¹Department of Physics, Osaka University, Toyonaka, Osaka 560-0043, Japan
²Physics Department, Saitama University, 255 Shimo-Okubo, Sakura-ku, Saitama, Saitama 338-8570, Japan
³J-PARC Branch, KEK Theory Center, Institute of Particle and Nuclear Studies, KEK, Tokai, Ibaraki 319-1106, Japan
⁴Maskawa Institute, Kyoto Sangyo University, Kyoto 603-8555, Japan

Journal

Published Date

1/30/18

DOI

Abstract

Studies of the charged lepton flavor violating process of 𝜇−⁢𝑒−→𝑒−⁢𝑒− in muonic atoms by the four Fermi interaction [Y. Uesaka et al., Phys.

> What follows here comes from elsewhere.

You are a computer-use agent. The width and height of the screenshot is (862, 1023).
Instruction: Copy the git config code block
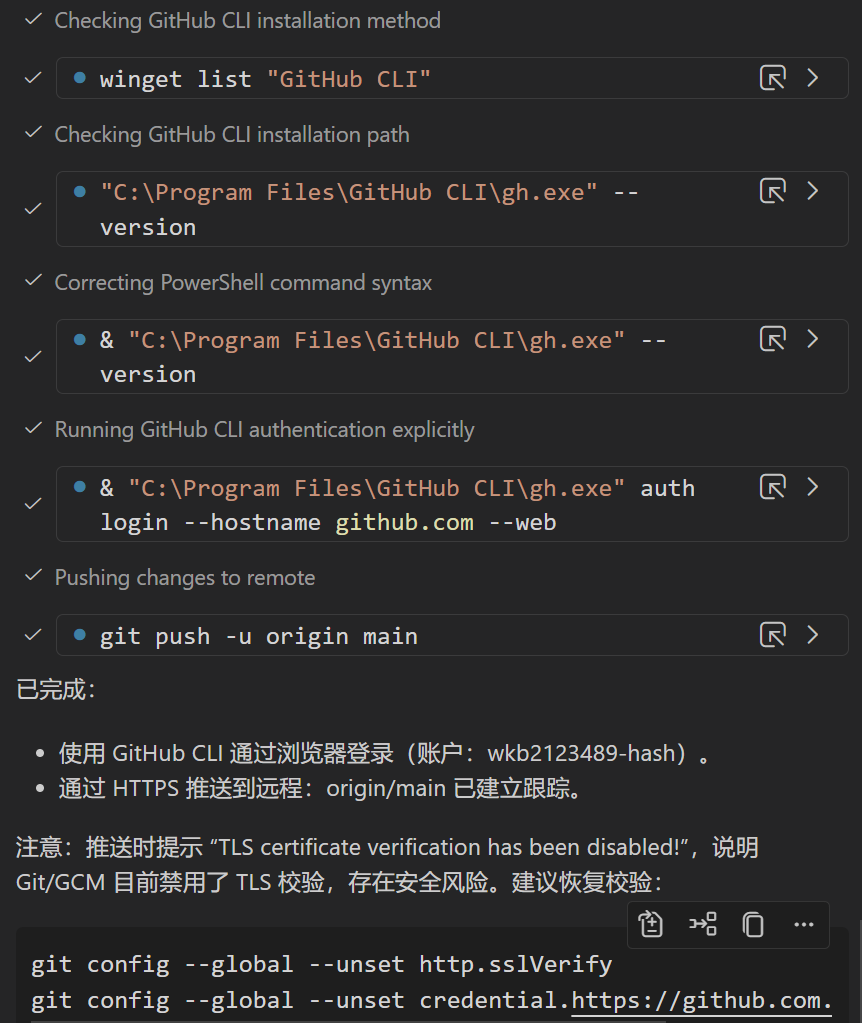pyautogui.click(x=753, y=925)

Rev. D 93, 076006 (2016)] are extended to include the photonic interaction. The wave functions of a muon and electrons are obtained by solving the Dirac equation with the Coulomb interaction of a finite nuclear charge distribution. We find suppression of the 𝜇−⁢𝑒− →𝑒−⁢𝑒− rate over the initial estimation for the photonic interaction, in contrast to enhancement for the four Fermi interaction. It is due to the Coulomb interaction of scattering states and relativistic lepton wave functions. This finding suggests that the atomic number dependence of the 𝜇−⁢𝑒− →𝑒−⁢𝑒− rate could be used to distinguish between the photonic and the four Fermi interactions.